→ **PROBLEM TO WORK ON**: Look through the data below and work out how many lines hold "will"; state only the number.

→ **PROVIDED DATA**:
————————

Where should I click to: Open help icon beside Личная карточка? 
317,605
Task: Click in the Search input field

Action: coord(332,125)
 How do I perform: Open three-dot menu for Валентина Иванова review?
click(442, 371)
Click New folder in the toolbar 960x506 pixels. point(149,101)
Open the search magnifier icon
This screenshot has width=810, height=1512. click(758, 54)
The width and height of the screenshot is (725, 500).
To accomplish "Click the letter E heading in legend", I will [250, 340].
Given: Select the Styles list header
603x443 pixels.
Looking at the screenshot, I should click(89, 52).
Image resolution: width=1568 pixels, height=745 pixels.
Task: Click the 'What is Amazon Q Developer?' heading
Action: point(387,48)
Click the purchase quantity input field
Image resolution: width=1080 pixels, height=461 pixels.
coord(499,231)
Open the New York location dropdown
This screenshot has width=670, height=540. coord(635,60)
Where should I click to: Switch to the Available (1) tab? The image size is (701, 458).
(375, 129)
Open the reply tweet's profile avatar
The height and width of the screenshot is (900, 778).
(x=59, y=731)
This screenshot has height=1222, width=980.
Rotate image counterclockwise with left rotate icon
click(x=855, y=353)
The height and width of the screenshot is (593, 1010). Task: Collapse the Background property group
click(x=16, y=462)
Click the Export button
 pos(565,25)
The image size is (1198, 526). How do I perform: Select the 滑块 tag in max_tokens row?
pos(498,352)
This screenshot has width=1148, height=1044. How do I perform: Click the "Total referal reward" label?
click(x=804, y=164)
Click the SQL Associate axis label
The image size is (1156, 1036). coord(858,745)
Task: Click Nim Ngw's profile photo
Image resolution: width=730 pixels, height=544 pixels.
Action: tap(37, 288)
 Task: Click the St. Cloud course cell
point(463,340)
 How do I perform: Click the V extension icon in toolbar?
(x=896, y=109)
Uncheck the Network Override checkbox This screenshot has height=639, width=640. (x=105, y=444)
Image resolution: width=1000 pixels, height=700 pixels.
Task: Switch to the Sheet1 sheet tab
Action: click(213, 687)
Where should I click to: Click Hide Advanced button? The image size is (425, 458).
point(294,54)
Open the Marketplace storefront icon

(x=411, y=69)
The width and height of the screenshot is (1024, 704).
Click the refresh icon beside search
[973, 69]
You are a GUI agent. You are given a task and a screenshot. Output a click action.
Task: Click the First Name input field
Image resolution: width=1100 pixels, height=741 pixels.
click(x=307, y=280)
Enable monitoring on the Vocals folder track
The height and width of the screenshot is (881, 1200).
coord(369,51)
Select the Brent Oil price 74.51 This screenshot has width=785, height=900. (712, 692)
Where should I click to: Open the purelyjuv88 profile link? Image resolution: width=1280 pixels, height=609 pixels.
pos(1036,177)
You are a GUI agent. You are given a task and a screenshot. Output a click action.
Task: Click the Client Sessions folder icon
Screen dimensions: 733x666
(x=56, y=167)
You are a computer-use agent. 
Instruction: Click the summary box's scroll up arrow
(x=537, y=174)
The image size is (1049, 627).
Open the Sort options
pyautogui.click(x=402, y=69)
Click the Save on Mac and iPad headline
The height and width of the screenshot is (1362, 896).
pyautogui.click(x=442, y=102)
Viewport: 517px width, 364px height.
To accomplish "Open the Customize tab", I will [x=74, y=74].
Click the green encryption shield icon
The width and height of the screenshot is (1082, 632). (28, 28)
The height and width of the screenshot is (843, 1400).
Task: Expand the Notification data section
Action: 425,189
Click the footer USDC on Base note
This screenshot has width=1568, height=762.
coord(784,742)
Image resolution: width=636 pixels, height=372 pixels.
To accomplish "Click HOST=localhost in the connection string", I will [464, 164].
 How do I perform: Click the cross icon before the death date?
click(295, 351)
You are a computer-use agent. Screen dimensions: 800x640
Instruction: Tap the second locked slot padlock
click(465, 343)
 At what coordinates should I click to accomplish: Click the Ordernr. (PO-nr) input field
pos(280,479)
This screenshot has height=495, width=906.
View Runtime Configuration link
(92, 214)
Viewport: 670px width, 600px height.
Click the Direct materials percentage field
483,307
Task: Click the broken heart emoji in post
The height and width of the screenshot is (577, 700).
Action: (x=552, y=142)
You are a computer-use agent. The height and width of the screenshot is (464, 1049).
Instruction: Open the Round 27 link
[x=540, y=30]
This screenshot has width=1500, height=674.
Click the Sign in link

————————

→ **SOLUTION FOR THIS PROBLEM**: 3